I dati raccolti ed analizzati sono stati presentati nel report di McKinsey & Company “The net-zero transition: What it would cost, what it could bring” che coinvolge nell’analisi 69 Paesi e i settori che producono l’85% delle emissioni totali.
Secondo il report, che ha elaborato uno scenario ipotetico Net Zero 2050 del Network for Greening the Financial System (NGFS) come punto di partenza, il capitale investito in asset fisici dovrebbe avere un valore di circa 275 trilioni di dollari, pari al 7,5% del Pil globale, entro il 2050 – circa 9,2 trilioni di dollari l’anno – che equivale ad una crescita di 3,5 trilioni di dollari rispetto al livello di spesa annuale attualmente rilevato, come conseguenza del passaggio dalle attività ad alte emissioni a quelle a emissioni ridotte.
Per esempio, in questo momento il 65% della spesa per l’energia e l’utilizzo del suolo è destinata a prodotti ad alte emissioni; in futuro, il 70% sarà orientato verso prodotti a basse emissioni e le relative infrastrutture, invertendo così la tendenza attuale.

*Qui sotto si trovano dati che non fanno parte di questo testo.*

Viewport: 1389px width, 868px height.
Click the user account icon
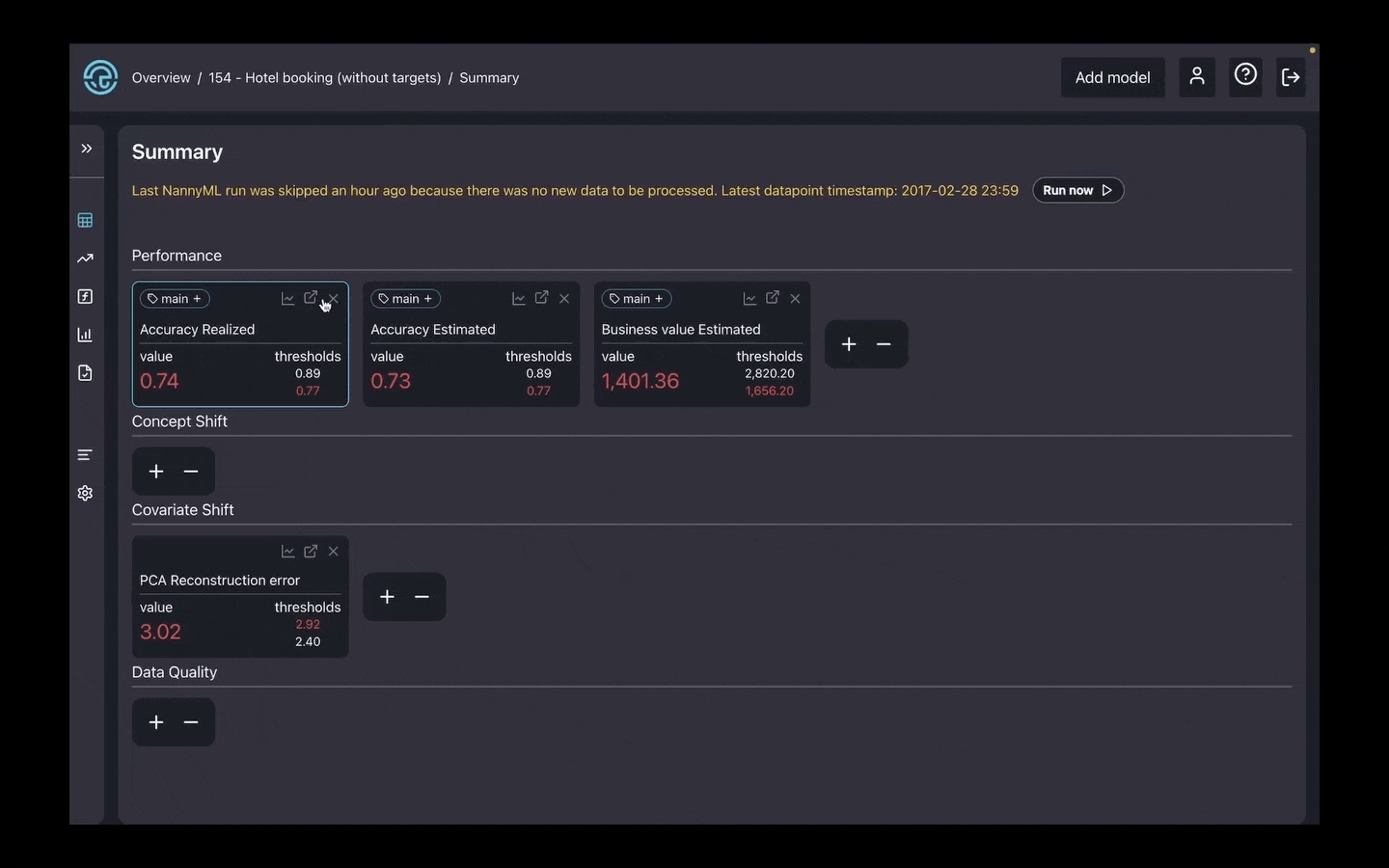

La transizione dovrebbe secondo i calcoli presentati portare alla creazione di circa 200 milioni di nuovi posti di lavoro (diretti e indiretti), ma al tempo stesso alla perdita e alla riqualificazione di 185 milioni di posizioni entro il 2050, per un saldo netto positivo di 15 milioni di nuovi posti di lavoro.
La transizione energetica sta rivoluzionando non solo le nostre abitudini ma anche il modo di concepire il lavoro. Dalle piccole realtà locali alla grandi imprese internazionali: la green economy sembra destinata a segnare una svolta trasversale nel sistema produttivo italiano.
Secondo il report stilato da Unioncamere qualche mese fa (Progetto Excelsior), nel prossimo quinquennio in Italia aumenterà la domanda di professionisti specializzati in ambito green e digitale.
Per quanto riguarda i lavori in ambito green, si calcola che ben 2,2-2,4 milioni di professionisti dovranno essere in possesso di “competenze verdi”, vale a dire, requisiti specifici nell’approccio alla transizione ecologica. La domanda riguarderà in modo trasversale tutti i settori del mercato del lavoro, sia pubblico che privato, a tutti i livelli.
Tra i profili professionali più richiesti non vi saranno solo i bio architetti o gli ingegneri ecologici ma anche il giurista ambientale, lo specialista in contabilità verde, l’addetto commerciale per la promozione di nuovi materiali sostenibili e, ancora, il responsabile degli acquisti green. Dunque, non solo edilizia e riqualificazione abitativa.